Copyright Date: 2009
The Amazon.com blurb:
I read Gwenhwyfar: the White Spirit back when it first came out in 2009, enjoying it greatly as my previous review shows. Going over that review right now, it feels as though it hit all the high points of my feelings this time too.
Gwenhwyfar moves in a world where gods walk among their pagan worshippers, where nebulous visions warn of future perils, and where there are two paths for a woman: the path of the Blessing or the rarer path of the Warrior. Gwenhwyfar chooses the latter, giving up the power that she is born into. Yet the daughter of a King is never truly free to follow her own calling. Acting as the "son" her father never had, when called upon to serve another purpose by the Ladies of the Well, she bows to circumstances to become Arthur's queen-only to find herself facing temptation and treachery, intrigue and betrayal, but also love and redemption...

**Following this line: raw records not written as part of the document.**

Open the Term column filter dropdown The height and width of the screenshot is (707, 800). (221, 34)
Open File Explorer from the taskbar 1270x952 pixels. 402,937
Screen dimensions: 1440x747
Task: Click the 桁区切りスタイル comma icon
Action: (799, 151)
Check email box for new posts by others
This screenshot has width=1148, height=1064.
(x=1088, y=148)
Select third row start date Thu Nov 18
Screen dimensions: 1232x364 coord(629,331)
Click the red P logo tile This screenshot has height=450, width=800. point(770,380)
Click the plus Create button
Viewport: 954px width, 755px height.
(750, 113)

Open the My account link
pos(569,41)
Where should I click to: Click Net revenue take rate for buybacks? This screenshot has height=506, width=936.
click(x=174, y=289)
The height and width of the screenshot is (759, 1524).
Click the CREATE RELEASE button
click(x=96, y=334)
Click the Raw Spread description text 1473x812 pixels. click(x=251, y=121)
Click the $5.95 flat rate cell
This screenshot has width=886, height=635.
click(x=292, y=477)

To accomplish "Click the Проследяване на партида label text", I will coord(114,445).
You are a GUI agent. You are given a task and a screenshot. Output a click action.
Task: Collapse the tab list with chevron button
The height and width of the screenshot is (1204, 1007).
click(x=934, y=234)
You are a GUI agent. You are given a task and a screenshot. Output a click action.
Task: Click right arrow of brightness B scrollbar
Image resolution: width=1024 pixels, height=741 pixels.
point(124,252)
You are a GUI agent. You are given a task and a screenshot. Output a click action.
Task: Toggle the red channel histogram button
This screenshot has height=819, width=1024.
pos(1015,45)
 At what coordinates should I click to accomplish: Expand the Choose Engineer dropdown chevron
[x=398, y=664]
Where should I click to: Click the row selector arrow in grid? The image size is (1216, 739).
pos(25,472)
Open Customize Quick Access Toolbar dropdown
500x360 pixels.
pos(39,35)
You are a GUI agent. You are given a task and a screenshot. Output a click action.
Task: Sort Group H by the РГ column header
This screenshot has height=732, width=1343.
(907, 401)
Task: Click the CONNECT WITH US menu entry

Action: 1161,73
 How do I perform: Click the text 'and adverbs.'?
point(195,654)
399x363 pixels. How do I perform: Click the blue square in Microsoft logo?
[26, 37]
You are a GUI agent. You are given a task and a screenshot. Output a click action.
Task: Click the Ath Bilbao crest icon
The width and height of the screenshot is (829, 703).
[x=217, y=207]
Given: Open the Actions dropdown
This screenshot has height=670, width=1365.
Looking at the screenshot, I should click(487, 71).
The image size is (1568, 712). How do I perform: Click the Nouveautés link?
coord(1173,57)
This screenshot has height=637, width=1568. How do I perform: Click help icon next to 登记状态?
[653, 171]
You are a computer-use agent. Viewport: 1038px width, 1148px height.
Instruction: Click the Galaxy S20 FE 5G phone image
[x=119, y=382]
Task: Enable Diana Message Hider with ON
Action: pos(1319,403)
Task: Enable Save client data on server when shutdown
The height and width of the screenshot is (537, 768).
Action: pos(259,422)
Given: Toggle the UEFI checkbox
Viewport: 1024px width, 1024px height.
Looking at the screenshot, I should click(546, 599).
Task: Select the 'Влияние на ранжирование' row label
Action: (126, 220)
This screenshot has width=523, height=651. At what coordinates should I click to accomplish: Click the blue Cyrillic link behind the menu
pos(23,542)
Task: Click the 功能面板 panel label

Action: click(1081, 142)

Otherwise, what really struck me was the combination of similarities and differences to Marion Zimmer Bradley's novel The Mists of Avalon. In Bradley's book, Morgaine is the main character of the story and is "good", whereas in this book, she is one of the villains of the story - her more traditional role. In part, it was something of a reminder just how differently done The Mists of Avalon is to most Arthurian literature.
This re-read was inspired by reading Anne McCaffrey's Arthurian novel Black Horses For The King.